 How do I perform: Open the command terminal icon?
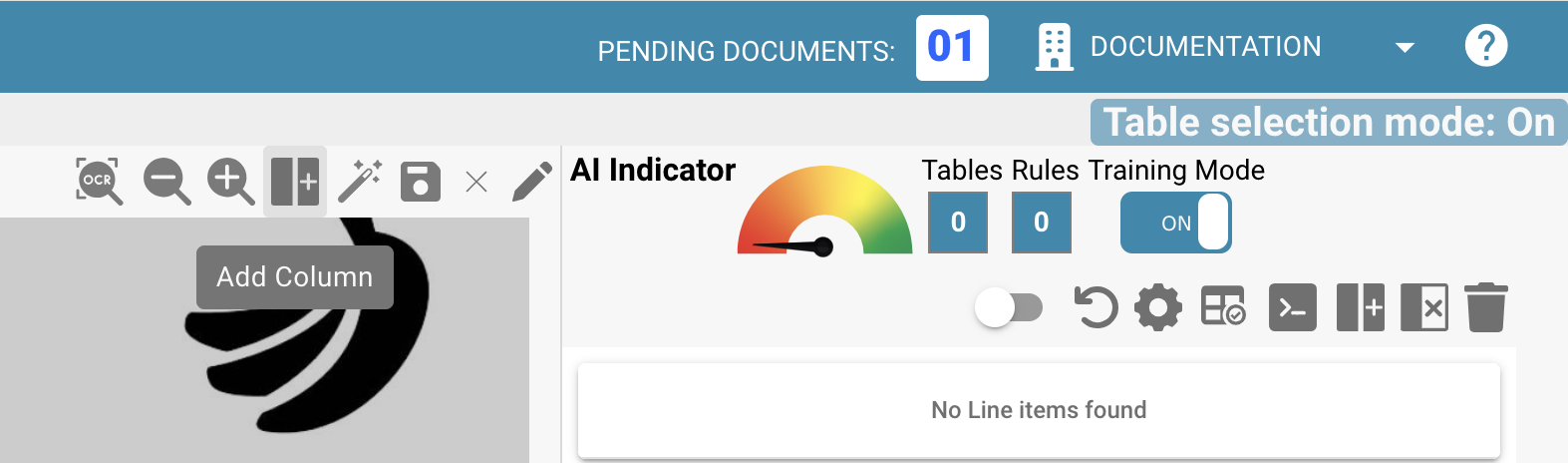click(1293, 307)
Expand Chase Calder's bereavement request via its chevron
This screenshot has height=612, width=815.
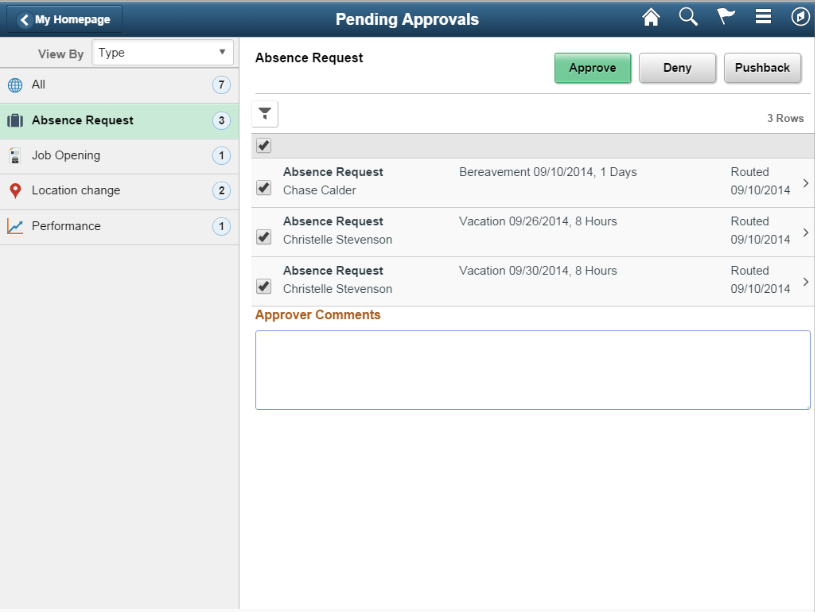coord(805,181)
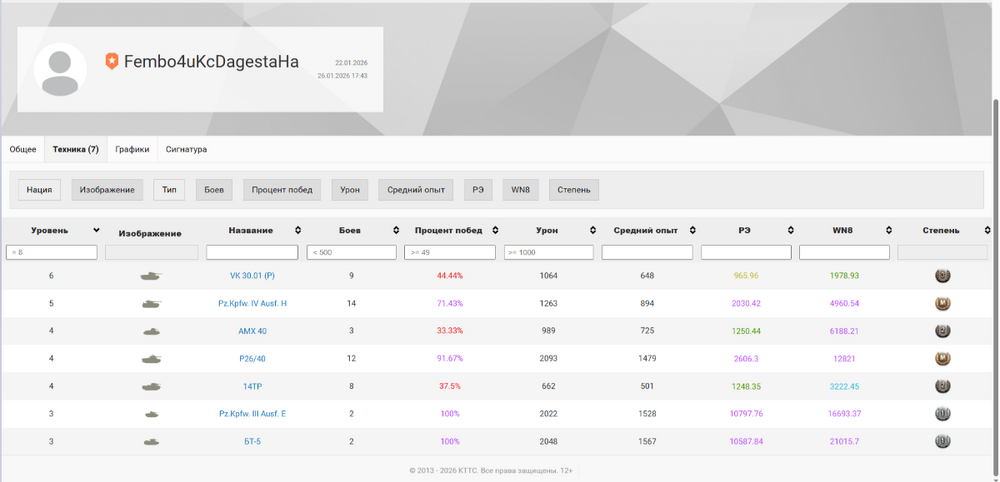Click the AMX 40 mastery badge

[x=943, y=331]
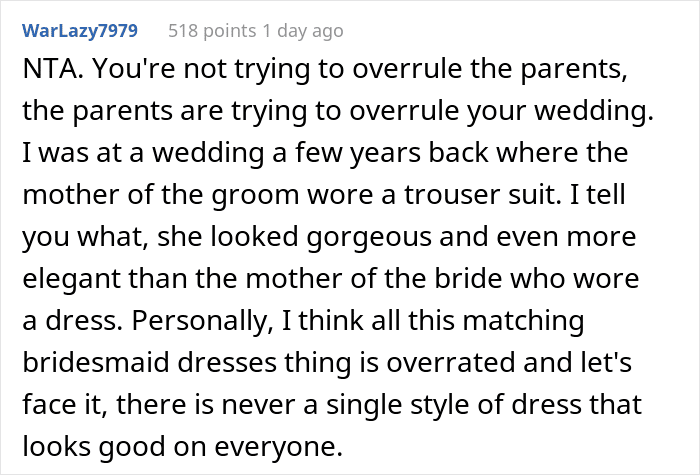Click the words 'bridesmaid dresses'
The width and height of the screenshot is (700, 475).
tap(150, 362)
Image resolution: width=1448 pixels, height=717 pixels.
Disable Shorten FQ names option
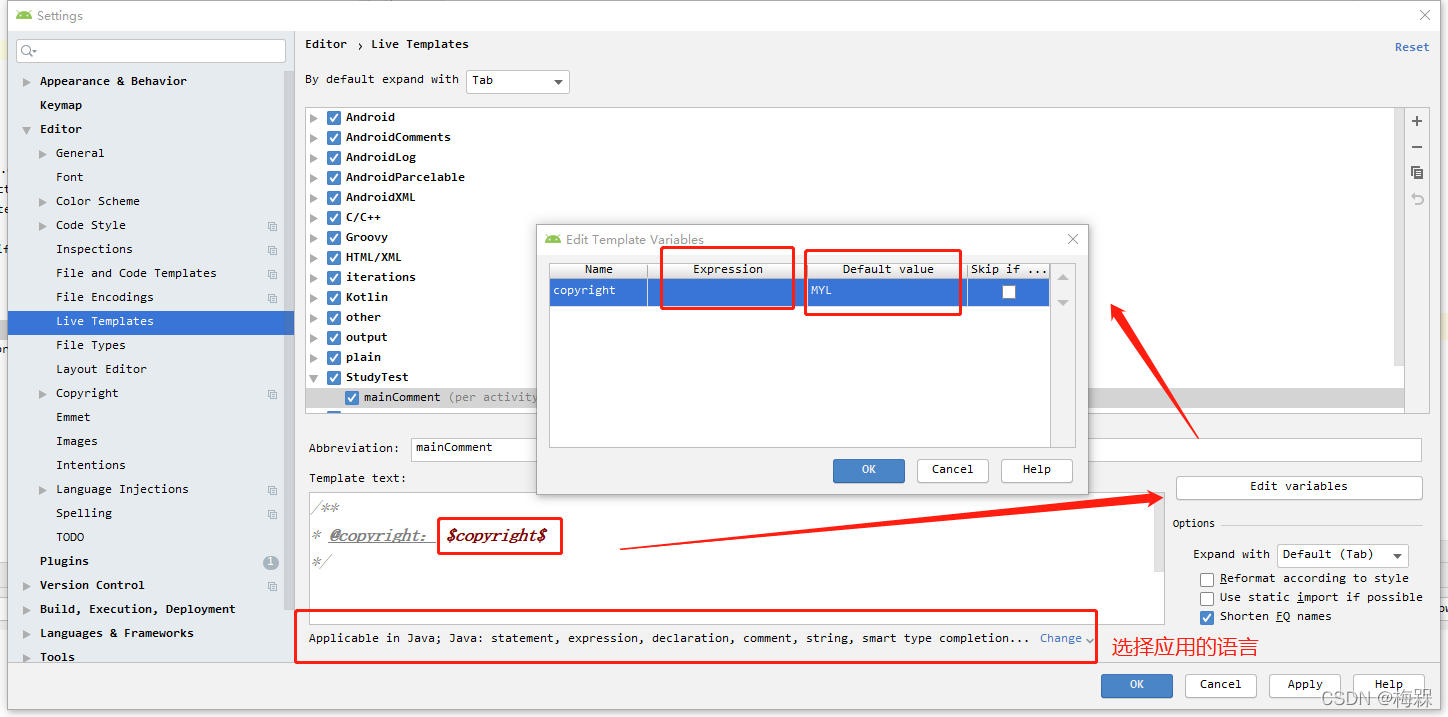point(1207,617)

▶ [To do]: Give every record again without changing a word. Exclude the pictures.

▶ [Answer for the task]:
 How do I perform: Open the command terminal icon?
click(1293, 307)
Expand Chase Calder's bereavement request via its chevron
This screenshot has height=612, width=815.
coord(805,181)
Click the AMX 40 mastery badge

[x=943, y=331]
Click the words 'bridesmaid dresses'
The width and height of the screenshot is (700, 475).
tap(150, 362)
Image resolution: width=1448 pixels, height=717 pixels.
Disable Shorten FQ names option
point(1207,617)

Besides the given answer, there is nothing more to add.